- [PROBLEM REQUIREMENTS]:
Continue the forum thread about the portable flasher that won't light up, starting right after its final line.

- [SUPPLIED PASSAGE]:
-- Begin --
# Flasher trouble!!



## jmenchhofer (Jan 12, 2007)

You would think that as long as we have been waiting for ice that I would have had all of my gear ready. Unfortunately, that's not the case. I picked up my Dad's portable flasher for my first ice fishing outing of the season tonight, and when I got out on the ice, I discovered that sometime between last spring and now, it quit working. The dial spins, the transducer "clicks", but it doesn't light up. 

Is there a bulb that can be replaced on a portable flasher? The particular model in question is an "Eagle Silent Sixty One" made by Lowrance. It's pretty old. I'll search the web and see what I can find, but in the mean time, any advice would be greatly appreciated. As much as I would love to just replace it with a new Vex, that's just not in the budget... 

Thanks!


----------



## tomb (Oct 9, 2004)

Are you sure the battery isn't dead. My zercom did funny stuff first trip out 2yrs ago. Tried my brothers battery and everything was O.K. A new battery is only around $20. Hope that's all it turns out to be.


----------



## n8als (Oct 17, 2006)

It sounds like it's time for a new battery.

I bought a MarCum VX1 Three weeks ago, and I'm really satisfied with this ice machine. It was only half the money of the Vexilar FL18 and has the same features.

http://www.thornebros.com/


----------



## ledslinger (Aug 24, 2006)

i had one that worked fine inside but when i halled all the stuff out on the ice ---it wouldnt work---after an afternoon of study in the cold---i found that the plastic disk with the light on it would move away from the contacts when it got cold---it would spin but the light wouldnt light


----------



## rattletraprex (Sep 1, 2005)
-- End --
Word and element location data
-- Begin --
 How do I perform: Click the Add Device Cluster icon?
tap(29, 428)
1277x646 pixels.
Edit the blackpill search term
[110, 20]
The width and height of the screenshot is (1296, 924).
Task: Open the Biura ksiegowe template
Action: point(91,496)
-- End --
- [ANSWER TO THIS TASK]:
I too have a silent-sixty one that I used for years. Still have it but since getting a vex I don't use it any longer. The last time I had it out it was screwing up. The light works but the motor drags,not sure if there are brushes you can replace or the motor its self. Bud Gehring (Ice fishing guide) told me about a place in Texas that fixed them but I lost the info. Pretty sure he got the info from Joe( he runs the ice boat ferry) so I'll see what I can find out. Let me know what you find about them also. I may be willing to part with mine if it would help. Thought mine was a battery problem also but that wasn't the case. Know e-bay has them pretty cheap if you don't need the transducer.


----------



## jmenchhofer (Jan 12, 2007)

Thanks for the info, guys. Seeing as how the dial spins and the transducer sounds like it's working, do you still think it could be the battery? I may give that a try. I'll continue to look into it and I'll let you know what I find out.


----------



## Buckeye Mike (Jan 4, 2007)

jmenchhofer said:


> You would think that as long as we have been waiting for ice that I would have had all of my gear ready. Unfortunately, that's not the case. I picked up my Dad's portable flasher for my first ice fishing outing of the season tonight, and when I got out on the ice, I discovered that sometime between last spring and now, it quit working. The dial spins, the transducer "clicks", but it doesn't light up.
> 
> Is there a bulb that can be replaced on a portable flasher? The particular model in question is an "Eagle Silent Sixty One" made by Lowrance. It's pretty old. I'll search the web and see what I can find, but in the mean time, any advice would be greatly appreciated. As much as I would love to just replace it with a new Vex, that's just not in the budget...
> 
> ...


If after you check your battery, i use a motorcycle battery on my Eagle, which isnt working either, mine dont want to hold the depth. Try calling LOWRANCE, they might turn you on to somebody.


----------



## jmenchhofer (Jan 12, 2007)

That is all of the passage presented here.